国内建設需要の長期低迷
成熟した日本経済の下で国内の公共事業・民間建設需要の大幅な伸長は見込みにくく、需要減少に伴い他社との販売競争が激化することで業績に影響を及ぼす可能性がある。対応策として需要見合いの生産を実行し、再生産可能な販売価格の維持に努めつつ、鋼片・鋼材の輸出に注力することで収益基盤の強化を図っている。
鉄スクラップ価格の急変動
主原料である鉄スクラップ価格は、地政学リスクや東アジア地域内の需要拡大、国内高炉メーカーの購入増加などの影響を受け、短期的かつ大幅に変動するリスクがある。

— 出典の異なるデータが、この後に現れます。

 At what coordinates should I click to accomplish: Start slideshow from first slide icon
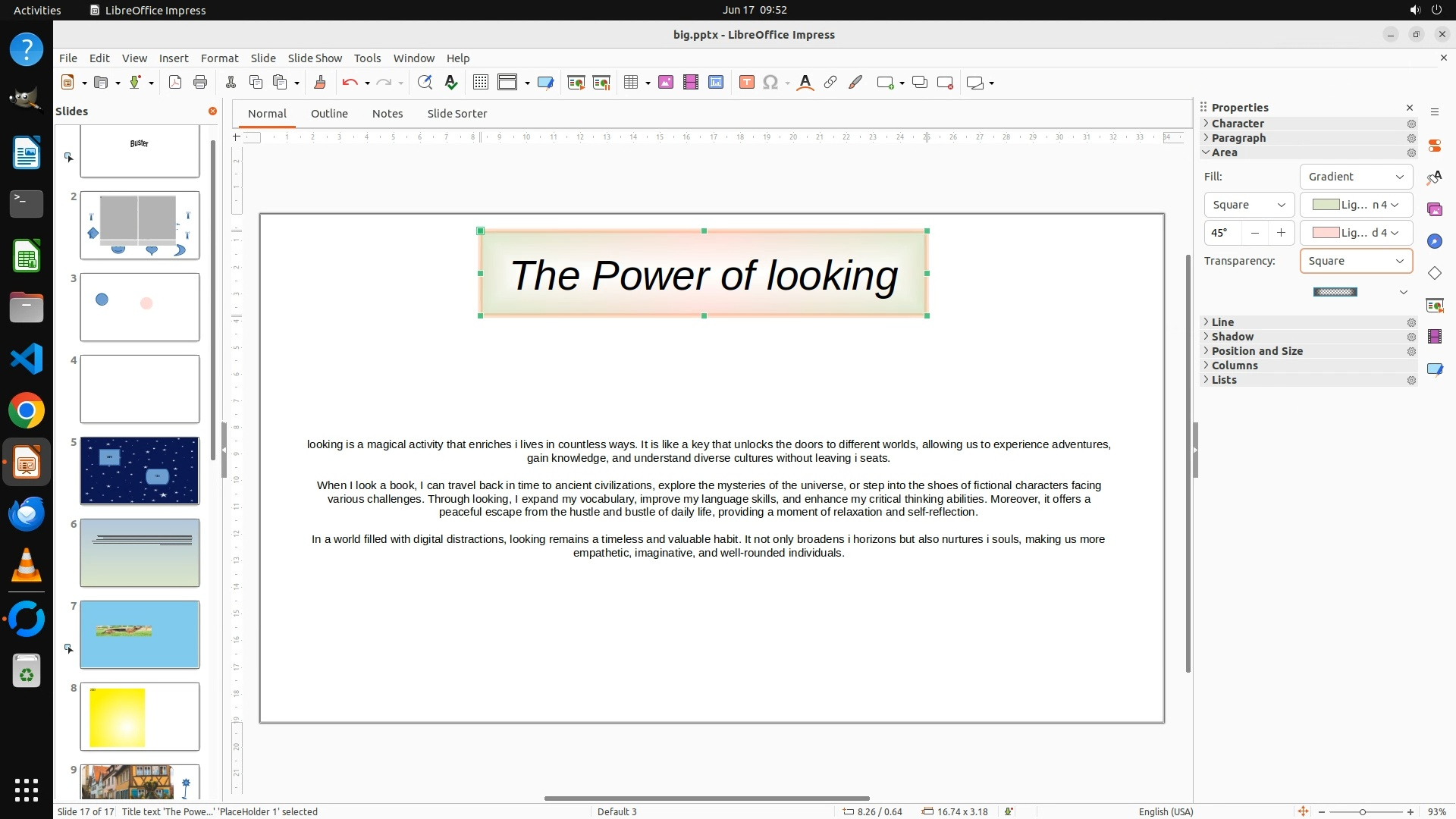[576, 83]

価格急騰は製造コストを直接押し上げ業績に悪影響を及ぼすため、操業に応じた最適な在庫水準の維持により対応している。
世界的鉄鋼供給過剰と輸入増加
東アジアを中心とした全世界での鉄鋼生産能力増強により供給過剰問題が顕在化した場合、海外市場から日本市場への輸出が増加し、当社グループ製品の販売量減少・販売価格下落を招く可能性がある。対応策として複数の製造拠点を持つ事業所体制を構築し、グループ全体の業務効率化・営業力強化・資産の有効活用を推進している。
固定資産の減損損失計上リスク
経営環境の変化などに伴う収益性の低下により投資額の回収が見込めなくなった場合、固定資産の帳簿価額を減額し減損損失を計上することで業績に影響を及ぼす可能性がある。需要見合いの生産と再生産可能な販売価格の維持、鋼片・鋼材輸出への注力により収益基盤の強化を図ることで対応している。
金利変動による財務負担増加
当社グループは有利子負債を保有しているため、金利情勢やその他金融市場の変動により利払い負担が増加し業績に影響を及ぼす可能性がある。対応策として金利を固定化する等の手段によりリスク低減を図っている。
電力料金上昇による製造コスト増
原子力発電所の運転停止継続による火力依存、LNG・石炭価格の上昇、円安進行に伴う燃料輸入コスト増加等を背景に電力料金は上昇傾向にあり、電気炉を主体とする当社グループの製造コストへの影響が大きい。省エネルギー投資や太陽光発電設備の導入等の省電力対策投資に積極的に取り組むことで対応している。
電極・耐火物等主要資材の調達リスク
電気炉製造の主要資材である電極は、東アジアでの電気炉拡大や電気自動車普及に伴うニードルコークスの需給逼迫により短期的かつ大幅な価格変動リスクがある。また耐火物や合金鉄は原料の原産地が限定されるものがあり、調達数量の制約や価格上昇が業績に影響を及ぼす可能性があるため、複数の資材調達先確保と適切な在庫水準の維持により対応している。
環境規制等の法的規制強化
将来における環境規制をはじめとする法律・規則・政策等の変更や強化・新規導入により、鉄鋼事業を中心に事業活動が制約を受け業績に影響を及ぼす可能性がある。業界団体への加盟等により必要な情報を的確に収集し、グループリスクマネジメント委員会を通じてグループ各社との情報共有を図ることで事前対処に努めている。
人材確保・育成の困難化
少子化・労働者人口の減少による人手不足が深刻化する中、有能な人材の確保・育成が当社グループの成長に不可欠であり、人員バランス計画が達成できない場合は業績に影響を及ぼす可能性がある。女性・外国人・中途採用者等多様な人材の採用、D&I推進、育児・介護と仕事の両立支援、省力化対策への設備投資等に取り組んでいる。
サイバー攻撃・情報漏洩リスク
当社グループの事業活動は情報システムへの依存度が高く、悪意ある第三者によるウイルス感染等のサイバー攻撃によりシステム停止・機密情報の外部漏洩・棄損・改ざん等が発生した場合、生産・業務の停止、知的財産における競争優位性の喪失、訴訟、社会的信用の低下等を招く可能性がある。技術情報をはじめとする機密情報の漏洩対策を最重要の経営課題と位置づけ、システムのセキュリティ強化に加え業務ルール・社員教育等の対策を推進している。